READING TEXT Block Start
Baxter suggested the idea of an aircraft hitting the Pentagon. He did not suggest wild-eyed terrorists bent on murder. In fact, Baxter's idea was mundane compared to the reality of what was to come.
"'Why don't we have an airplane hit a bunch of birds, lose an engine, do a VMC rollover (which means one engine is out and the flying speed is not enough to prevent the airplane from rolling over on its back) and hit the Pentagon?'" Carlton said, repeating Baxter's suggestion.
"I thought it was a great idea," Carlton said.
The tabletop exercise, developed by Baxter and approved by Carlton, included the Army's DiLorenzo Tricare Health Clinic and the Air Force Flight Medicine Clinic, both housed within the Pentagon. Representatives from Arlington County Emergency Medical Services and various agencies also participated.
Carlton said they "did not do very well on the exercise" and set a "get-well" date for Sept 1, 2001. Even so, Col. James Geiling, then-commander of the DTHC, later said this exercise prepared them well to respond to the Pentagon attack on 9/11. For example, the Air Force Flight Medicine Clinic retooled its trauma packs and staffers from both clinics were issued special blue vests labeled "physician," "nurse," or "EMT," to allow for easy identification.
The "get-well" exercise in early August was a mass casualty exercise that involved a practice evacuation and treatment of wounded. Retired Gen. Lance Lord, then-assistant vice chief of staff of the Air Force, was a participant. He later told Air Force Space Command News Service: "(It was) purely a coincidence; the scenario for that exercise included a plane hitting the building." Lord also said that on 9/11, "our assembly points were fresh in our minds" thanks to this practice.
The irony didn't stop there for Carlton. When he became Air Force surgeon general in October 1999, Carlton chose two cities to work on for mass casualty management: Washington D.C. and New York City. Prior to 9/11 he had lectured on the topic to the New York City Council of Hospitals and the Washington Hospital District.
READING TEXT Block End
INFORMATION GIVEN Block Start
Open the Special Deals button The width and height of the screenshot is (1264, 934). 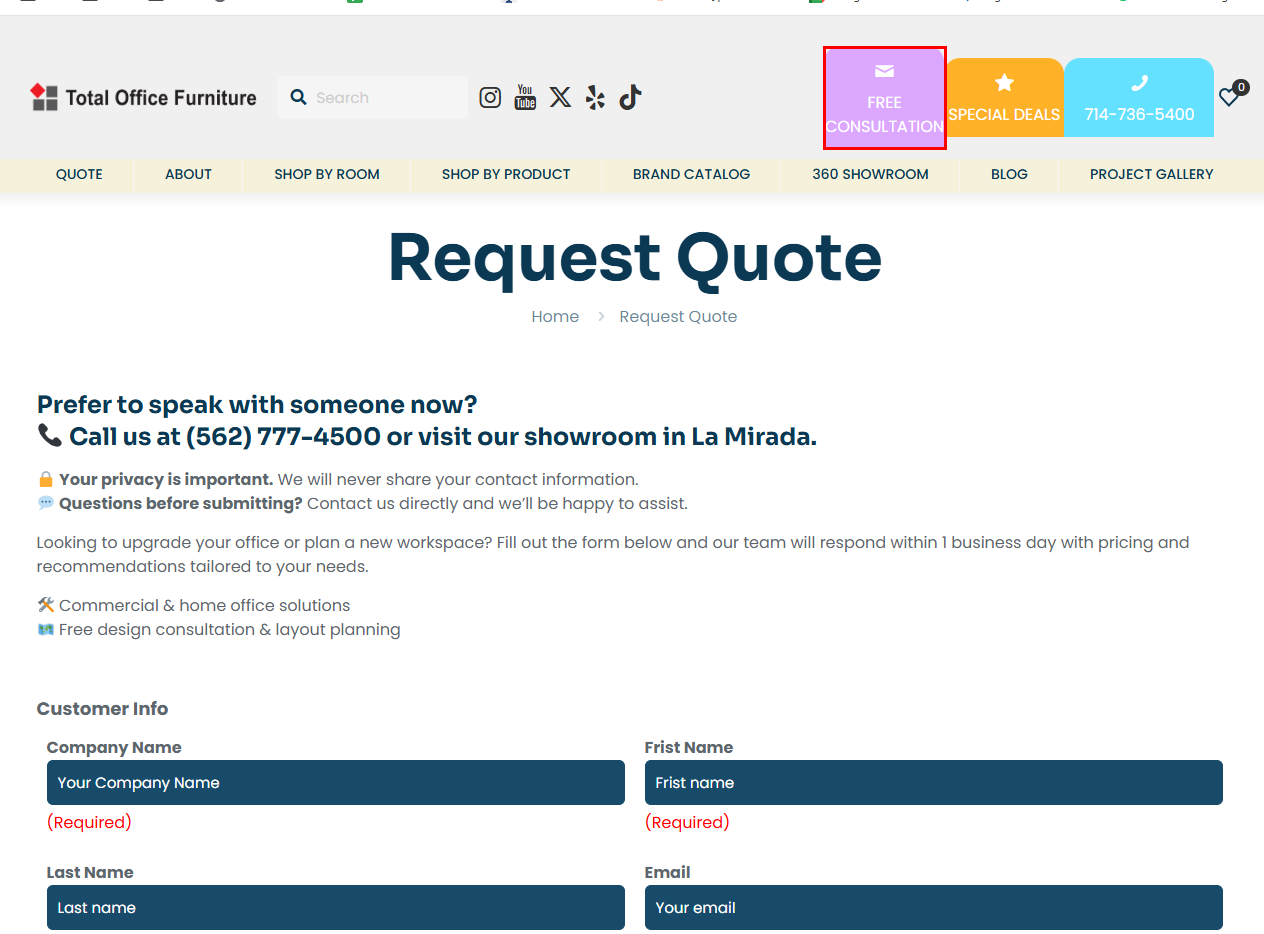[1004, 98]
INFORMATION GIVEN Block End
INFORMATION GIVEN Block Start
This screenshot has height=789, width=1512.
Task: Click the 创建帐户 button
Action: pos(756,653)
INFORMATION GIVEN Block End
→ **WORK INSTRUCTIONS**: Repeat everything in the text about the Pentagon exercise from "Carlton said they" down to "for easy identification.", word for word. The entries have no connection to the text about the Pentagon exercise.

→ **RESPONSE AREA**:
Carlton said they "did not do very well on the exercise" and set a "get-well" date for Sept 1, 2001. Even so, Col. James Geiling, then-commander of the DTHC, later said this exercise prepared them well to respond to the Pentagon attack on 9/11. For example, the Air Force Flight Medicine Clinic retooled its trauma packs and staffers from both clinics were issued special blue vests labeled "physician," "nurse," or "EMT," to allow for easy identification.